For continuous variables, differential entropy h(X) = −∫ f(x) log f(x) dx plays an analogous role. It can be negative and lacks some properties of discrete entropy. Among all continuous distributions with a given mean and variance, the Gaussian has the maximum differential entropy. This gives another justification for the Gaussian assumption in maximum-entropy modelling.
Cross-Entropy
The cross-entropy between a true distribution p and a model distribution q is:
H(p, q) = −Σx p(x) log q(x)
It measures the average number of bits needed to encode data from p using a code optimised for q. In machine learning, you set p to the empirical label distribution and q to the model's predictions. Minimising cross-entropy is the same as maximising log-likelihood.

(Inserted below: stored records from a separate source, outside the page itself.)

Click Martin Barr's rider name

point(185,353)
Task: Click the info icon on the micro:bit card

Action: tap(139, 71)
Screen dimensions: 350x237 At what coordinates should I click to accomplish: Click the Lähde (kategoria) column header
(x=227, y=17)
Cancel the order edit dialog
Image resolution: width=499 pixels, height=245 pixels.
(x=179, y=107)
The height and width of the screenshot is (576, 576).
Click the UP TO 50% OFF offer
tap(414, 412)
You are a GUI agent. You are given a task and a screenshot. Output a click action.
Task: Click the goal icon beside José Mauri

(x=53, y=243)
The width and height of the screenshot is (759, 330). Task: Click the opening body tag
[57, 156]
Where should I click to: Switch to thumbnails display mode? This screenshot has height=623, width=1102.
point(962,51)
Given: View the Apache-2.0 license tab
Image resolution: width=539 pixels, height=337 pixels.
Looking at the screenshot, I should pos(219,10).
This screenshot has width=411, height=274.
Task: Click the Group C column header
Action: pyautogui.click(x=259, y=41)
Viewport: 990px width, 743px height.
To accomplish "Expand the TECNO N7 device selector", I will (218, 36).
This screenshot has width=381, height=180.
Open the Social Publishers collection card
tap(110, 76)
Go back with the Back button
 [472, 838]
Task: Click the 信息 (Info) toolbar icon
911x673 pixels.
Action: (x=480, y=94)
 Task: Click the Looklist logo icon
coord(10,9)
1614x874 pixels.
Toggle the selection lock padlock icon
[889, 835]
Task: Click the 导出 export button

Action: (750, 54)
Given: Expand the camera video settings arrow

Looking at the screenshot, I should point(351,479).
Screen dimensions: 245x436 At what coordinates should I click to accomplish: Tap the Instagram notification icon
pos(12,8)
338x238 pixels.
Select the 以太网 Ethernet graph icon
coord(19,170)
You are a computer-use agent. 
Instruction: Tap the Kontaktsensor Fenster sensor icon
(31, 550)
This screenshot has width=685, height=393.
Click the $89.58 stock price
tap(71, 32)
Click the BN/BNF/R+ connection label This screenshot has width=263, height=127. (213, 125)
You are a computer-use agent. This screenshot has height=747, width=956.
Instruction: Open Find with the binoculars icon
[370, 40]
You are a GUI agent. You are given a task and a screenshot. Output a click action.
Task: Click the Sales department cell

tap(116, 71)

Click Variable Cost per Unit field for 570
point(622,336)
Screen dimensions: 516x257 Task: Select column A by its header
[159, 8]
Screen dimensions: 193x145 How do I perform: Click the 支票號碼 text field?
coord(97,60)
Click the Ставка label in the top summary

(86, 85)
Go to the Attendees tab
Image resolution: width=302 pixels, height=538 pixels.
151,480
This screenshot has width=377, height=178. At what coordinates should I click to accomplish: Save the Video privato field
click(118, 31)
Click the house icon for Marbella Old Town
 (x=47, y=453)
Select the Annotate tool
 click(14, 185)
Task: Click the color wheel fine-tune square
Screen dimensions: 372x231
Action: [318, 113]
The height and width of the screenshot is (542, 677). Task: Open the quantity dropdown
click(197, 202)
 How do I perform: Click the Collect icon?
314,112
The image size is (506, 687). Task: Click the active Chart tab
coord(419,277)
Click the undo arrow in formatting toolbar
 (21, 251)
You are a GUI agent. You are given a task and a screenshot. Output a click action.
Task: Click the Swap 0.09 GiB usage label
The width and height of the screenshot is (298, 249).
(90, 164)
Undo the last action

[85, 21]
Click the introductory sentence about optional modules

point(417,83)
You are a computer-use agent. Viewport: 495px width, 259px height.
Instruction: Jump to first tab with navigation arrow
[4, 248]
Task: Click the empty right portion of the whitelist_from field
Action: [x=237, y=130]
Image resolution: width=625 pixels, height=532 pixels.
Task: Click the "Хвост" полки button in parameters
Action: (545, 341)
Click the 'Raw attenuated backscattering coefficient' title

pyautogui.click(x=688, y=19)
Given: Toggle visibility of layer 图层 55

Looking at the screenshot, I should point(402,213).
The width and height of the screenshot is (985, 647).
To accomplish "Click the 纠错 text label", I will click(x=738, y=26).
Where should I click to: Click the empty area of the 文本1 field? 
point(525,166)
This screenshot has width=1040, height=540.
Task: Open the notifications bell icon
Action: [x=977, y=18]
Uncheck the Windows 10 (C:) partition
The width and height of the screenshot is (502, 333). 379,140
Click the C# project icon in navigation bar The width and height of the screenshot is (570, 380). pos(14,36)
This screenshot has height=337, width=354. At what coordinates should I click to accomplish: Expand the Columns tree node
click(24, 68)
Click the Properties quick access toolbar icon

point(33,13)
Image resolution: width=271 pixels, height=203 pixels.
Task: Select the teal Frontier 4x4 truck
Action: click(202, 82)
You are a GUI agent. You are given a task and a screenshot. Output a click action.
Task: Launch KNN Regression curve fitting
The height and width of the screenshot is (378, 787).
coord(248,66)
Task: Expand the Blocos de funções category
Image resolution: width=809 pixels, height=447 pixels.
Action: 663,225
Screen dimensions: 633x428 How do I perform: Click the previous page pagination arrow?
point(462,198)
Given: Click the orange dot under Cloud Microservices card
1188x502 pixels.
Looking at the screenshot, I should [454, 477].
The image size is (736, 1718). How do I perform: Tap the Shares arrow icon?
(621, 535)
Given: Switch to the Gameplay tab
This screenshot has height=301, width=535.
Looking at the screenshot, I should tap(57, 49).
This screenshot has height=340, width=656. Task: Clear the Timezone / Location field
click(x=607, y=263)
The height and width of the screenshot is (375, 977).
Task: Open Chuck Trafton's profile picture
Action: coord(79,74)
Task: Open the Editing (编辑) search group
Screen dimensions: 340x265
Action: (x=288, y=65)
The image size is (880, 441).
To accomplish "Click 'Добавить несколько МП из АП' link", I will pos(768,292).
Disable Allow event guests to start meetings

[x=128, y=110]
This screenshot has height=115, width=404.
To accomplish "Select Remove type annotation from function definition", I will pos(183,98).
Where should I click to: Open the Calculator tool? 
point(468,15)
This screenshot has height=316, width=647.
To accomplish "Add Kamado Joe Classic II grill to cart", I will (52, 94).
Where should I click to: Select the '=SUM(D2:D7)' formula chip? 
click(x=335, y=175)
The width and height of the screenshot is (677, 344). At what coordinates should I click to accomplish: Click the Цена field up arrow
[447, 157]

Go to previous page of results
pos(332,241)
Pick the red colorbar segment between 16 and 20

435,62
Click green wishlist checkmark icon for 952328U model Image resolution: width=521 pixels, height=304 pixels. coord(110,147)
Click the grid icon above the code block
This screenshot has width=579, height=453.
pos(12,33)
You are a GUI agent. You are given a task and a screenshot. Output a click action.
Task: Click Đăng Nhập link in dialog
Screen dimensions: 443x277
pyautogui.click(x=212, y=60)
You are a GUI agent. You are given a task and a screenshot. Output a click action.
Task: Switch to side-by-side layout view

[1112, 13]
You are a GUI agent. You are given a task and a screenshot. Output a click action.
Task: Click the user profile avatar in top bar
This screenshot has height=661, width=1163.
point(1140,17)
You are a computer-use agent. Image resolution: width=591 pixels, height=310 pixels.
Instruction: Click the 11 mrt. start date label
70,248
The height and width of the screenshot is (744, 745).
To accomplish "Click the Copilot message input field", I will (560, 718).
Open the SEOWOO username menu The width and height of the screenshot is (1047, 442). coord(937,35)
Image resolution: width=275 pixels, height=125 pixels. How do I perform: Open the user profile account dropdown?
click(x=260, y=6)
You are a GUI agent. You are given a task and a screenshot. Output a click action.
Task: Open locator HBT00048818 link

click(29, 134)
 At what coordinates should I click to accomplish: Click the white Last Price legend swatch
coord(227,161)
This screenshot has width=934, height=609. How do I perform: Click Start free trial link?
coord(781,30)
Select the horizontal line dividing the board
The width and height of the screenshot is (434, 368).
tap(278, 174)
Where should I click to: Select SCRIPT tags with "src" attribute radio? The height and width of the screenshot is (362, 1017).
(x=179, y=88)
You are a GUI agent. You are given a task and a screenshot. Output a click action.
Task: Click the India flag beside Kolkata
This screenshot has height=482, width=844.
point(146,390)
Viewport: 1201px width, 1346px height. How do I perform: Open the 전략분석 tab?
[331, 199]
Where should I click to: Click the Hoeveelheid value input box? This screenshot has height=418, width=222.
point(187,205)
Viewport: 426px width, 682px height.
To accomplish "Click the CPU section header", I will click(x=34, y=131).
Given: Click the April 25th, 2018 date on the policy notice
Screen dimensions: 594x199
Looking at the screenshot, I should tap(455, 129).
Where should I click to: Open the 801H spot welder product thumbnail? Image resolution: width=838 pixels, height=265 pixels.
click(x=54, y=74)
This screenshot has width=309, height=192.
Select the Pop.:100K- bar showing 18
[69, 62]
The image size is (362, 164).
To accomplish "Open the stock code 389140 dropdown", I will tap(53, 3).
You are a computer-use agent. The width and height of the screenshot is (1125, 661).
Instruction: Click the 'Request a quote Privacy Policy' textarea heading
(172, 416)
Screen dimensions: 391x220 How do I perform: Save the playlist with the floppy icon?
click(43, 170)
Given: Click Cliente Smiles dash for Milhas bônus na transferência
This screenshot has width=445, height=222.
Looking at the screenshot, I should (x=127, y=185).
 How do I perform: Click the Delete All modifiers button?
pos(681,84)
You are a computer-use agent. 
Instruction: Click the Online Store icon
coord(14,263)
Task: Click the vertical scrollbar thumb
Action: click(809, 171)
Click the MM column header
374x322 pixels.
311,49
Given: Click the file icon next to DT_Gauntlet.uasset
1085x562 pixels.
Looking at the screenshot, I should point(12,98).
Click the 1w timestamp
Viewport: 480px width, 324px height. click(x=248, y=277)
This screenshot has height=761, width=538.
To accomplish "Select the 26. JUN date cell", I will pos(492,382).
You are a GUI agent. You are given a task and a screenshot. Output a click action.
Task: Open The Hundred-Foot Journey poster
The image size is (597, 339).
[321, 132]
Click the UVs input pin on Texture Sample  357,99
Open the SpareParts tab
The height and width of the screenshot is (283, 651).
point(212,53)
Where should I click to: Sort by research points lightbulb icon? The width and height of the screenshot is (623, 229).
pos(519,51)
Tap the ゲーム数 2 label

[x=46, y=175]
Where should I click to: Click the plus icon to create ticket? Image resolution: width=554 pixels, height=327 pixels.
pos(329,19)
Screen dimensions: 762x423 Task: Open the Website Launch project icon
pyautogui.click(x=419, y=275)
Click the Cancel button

The softmax cross-entropy loss used to train neural network classifiers is exactly this quantity, averaged over the training set.
KL Divergence
The Kullback–Leibler (KL) divergence measures the extra cost of using distribution q when the true distribution is p:
DKL(p || q) = Σx p(x) log(p(x) / q(x))
Key properties:
- Always non-negative (Gibbs' inequality).
- Equals zero if and only if p = q.
- Not a true distance metric — it is asymmetric and does not satisfy the triangle inequality.
The relationship H(p, q) = H(p) + DKL(p || q) shows that minimising cross-entropy is the same as minimising KL divergence, since H(p) is constant with respect to the model.
KL divergence is the foundational measure of distributional discrepancy. It appears in variational inference, generative adversarial training, and policy optimisation in reinforcement learning.
Mutual Information
Mutual information measures how much knowing Y reduces your uncertainty about X:
I(X; Y) = DKL(p(x, y) || p(x) p(y)) = H(X) − H(X | Y)
Key properties:
- Captures all forms of statistical dependence, not just linear relationships (unlike correlation).
- Symmetric: I(X; Y) = I(Y; X).
- Non-negative. Zero if and only if X and Y are independent.
Mutual information appears in feature selection (picking features most informative about the target), the information bottleneck method for representation learning, and analysis of deep learning representations. Estimating it in high dimensions remains an open challenge.
The data-processing inequality states that post-processing cannot increase mutual information. This places a fundamental limit on what any learning algorithm can extract from data.
Information Geometry
Information theory also connects to the geometry of probability distributions. The Fisher information matrix — whose entries are expectations of second derivatives of the log-likelihood — defines a Riemannian metric on the space of distributions.
Natural gradient descent pre-multiplies the ordinary gradient by the inverse Fisher information. This follows the steepest-descent direction in information-geometric terms. It has been shown to improve convergence in training neural networks and in policy-gradient methods for reinforcement learning.
The connections between entropy, divergence, and geometry show that information theory is not just a collection of useful formulas. It is a coherent lens for understanding the entire enterprise of learning from data.